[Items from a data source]
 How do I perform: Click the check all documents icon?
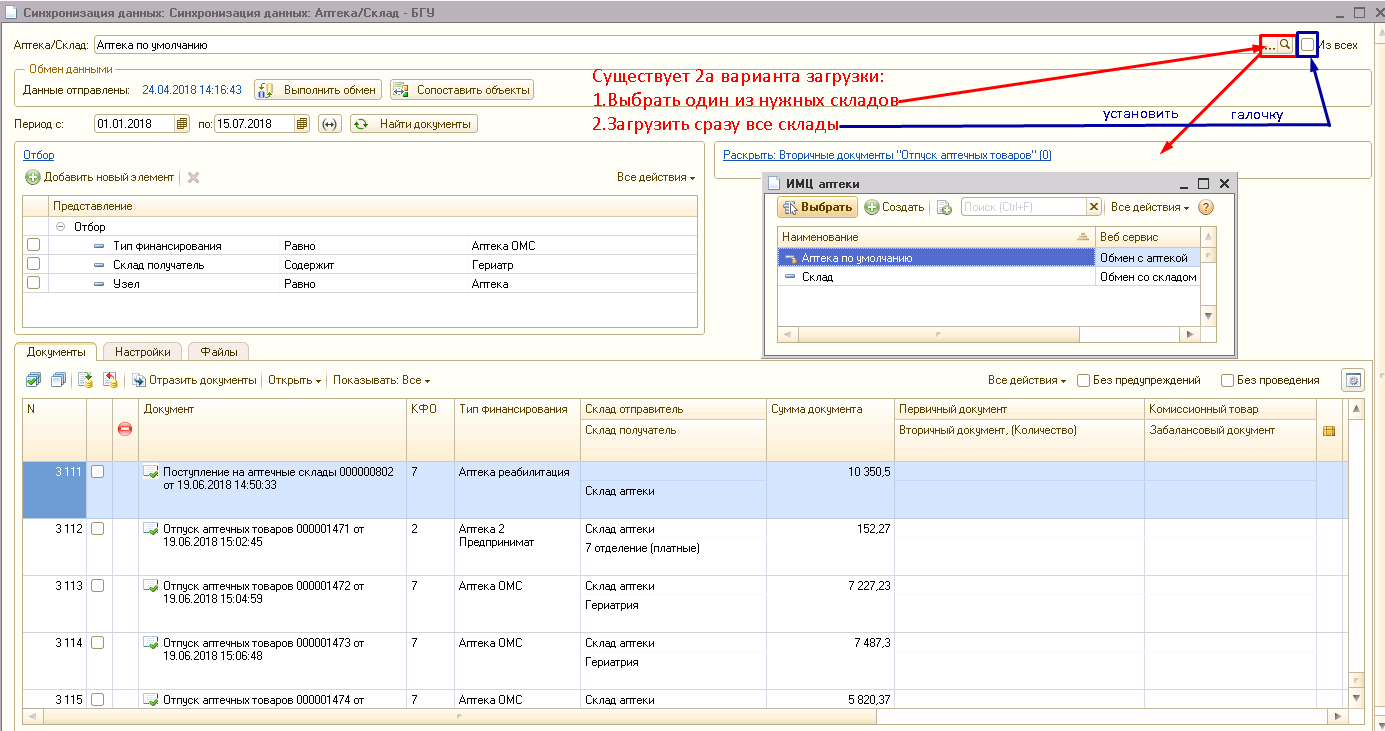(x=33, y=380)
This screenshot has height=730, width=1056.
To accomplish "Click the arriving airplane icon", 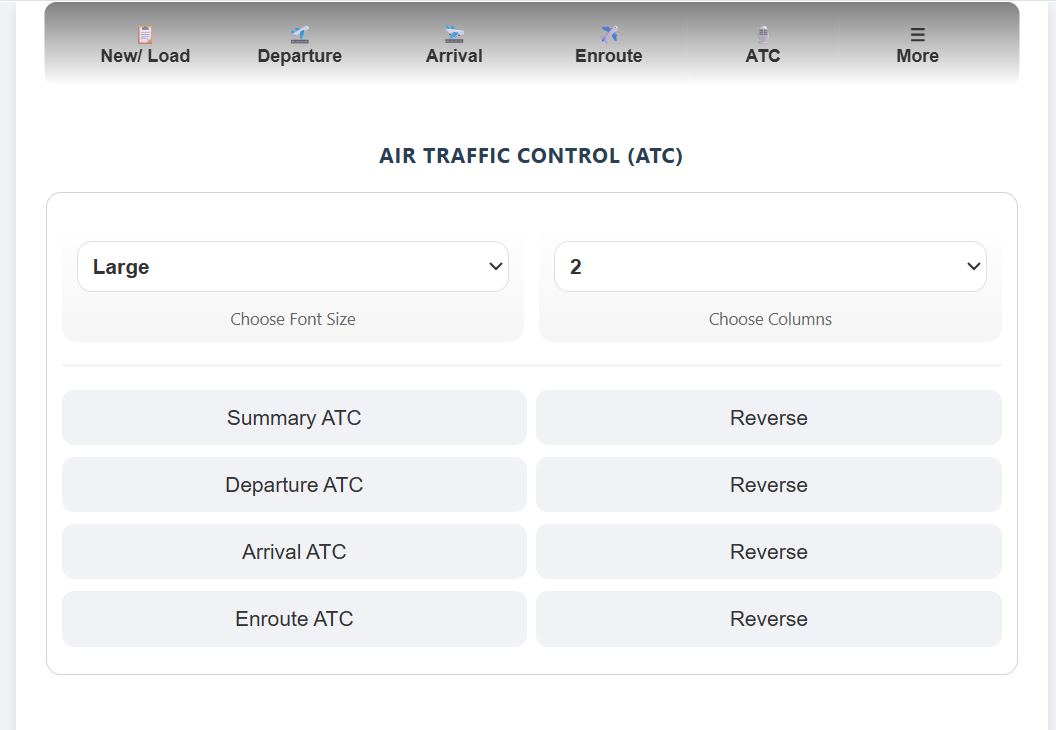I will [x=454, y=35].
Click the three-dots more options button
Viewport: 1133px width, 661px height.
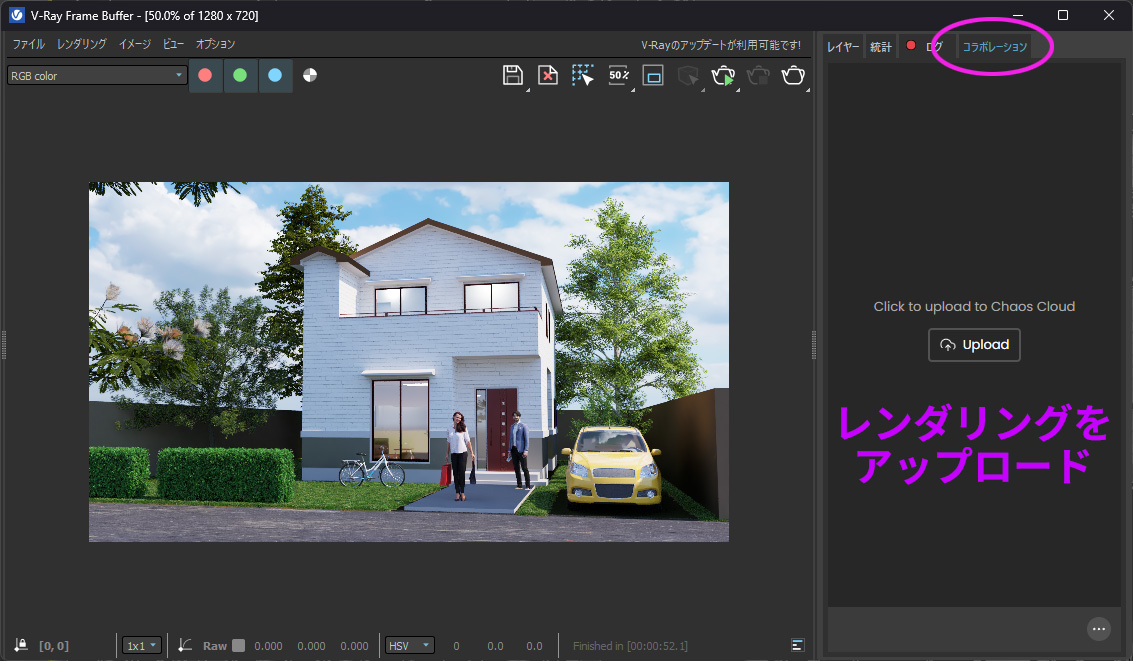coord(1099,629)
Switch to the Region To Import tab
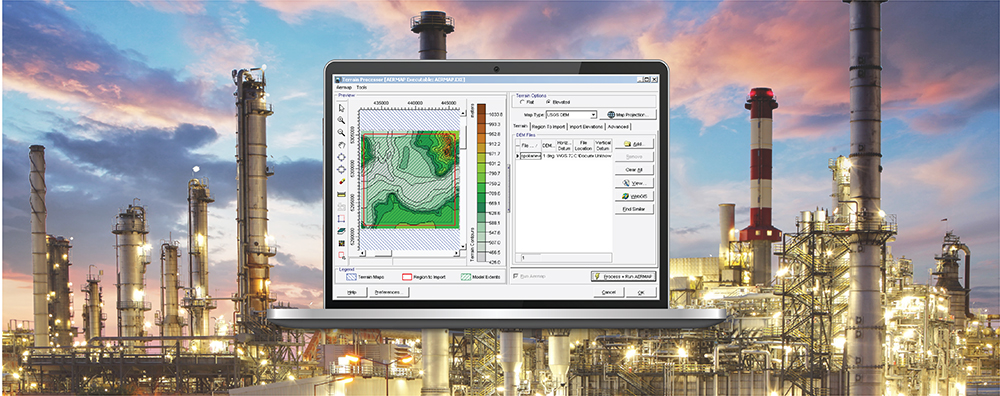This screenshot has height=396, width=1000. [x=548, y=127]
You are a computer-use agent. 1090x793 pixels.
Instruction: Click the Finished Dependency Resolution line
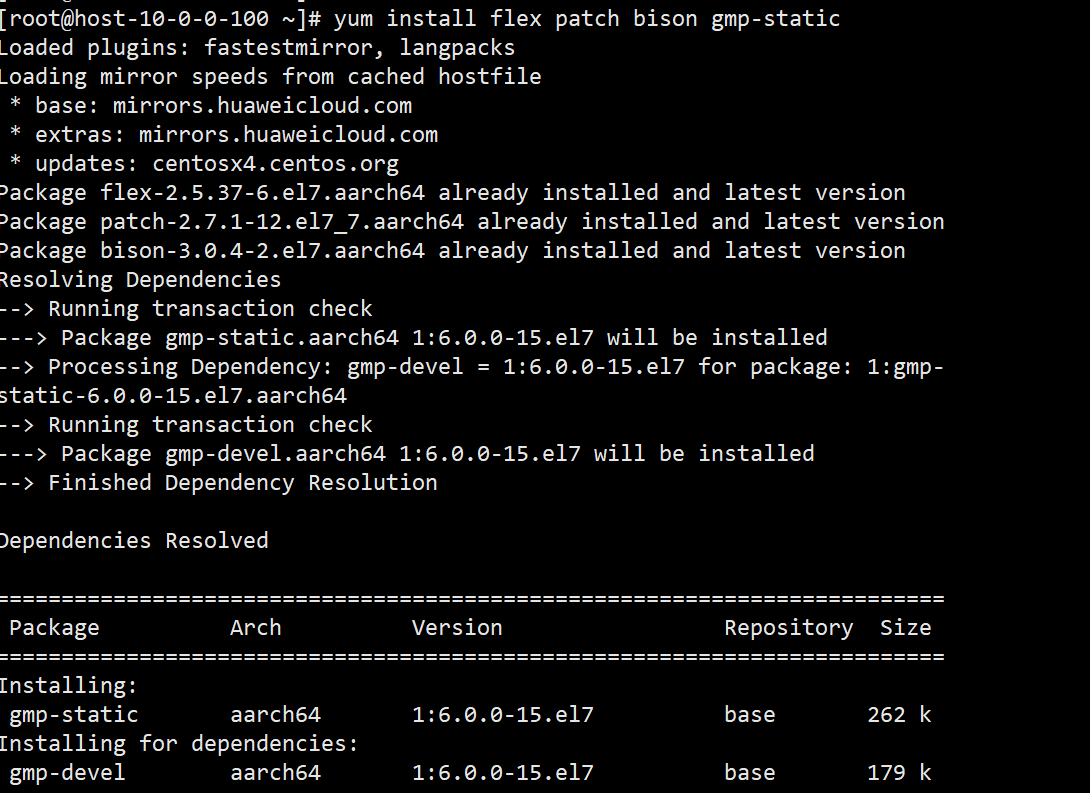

Directions for this task: Take the line containing "Viewport: 1133px width, 661px height." and every line after it up to the end of the data, and write them out exactly, without the pictures.

Exercise output:
Viewport: 1133px width, 661px height.
coord(1099,629)
Switch to the Region To Import tab
This screenshot has height=396, width=1000. [x=548, y=127]
You are a computer-use agent. 1090x793 pixels.
Instruction: Click the Finished Dependency Resolution line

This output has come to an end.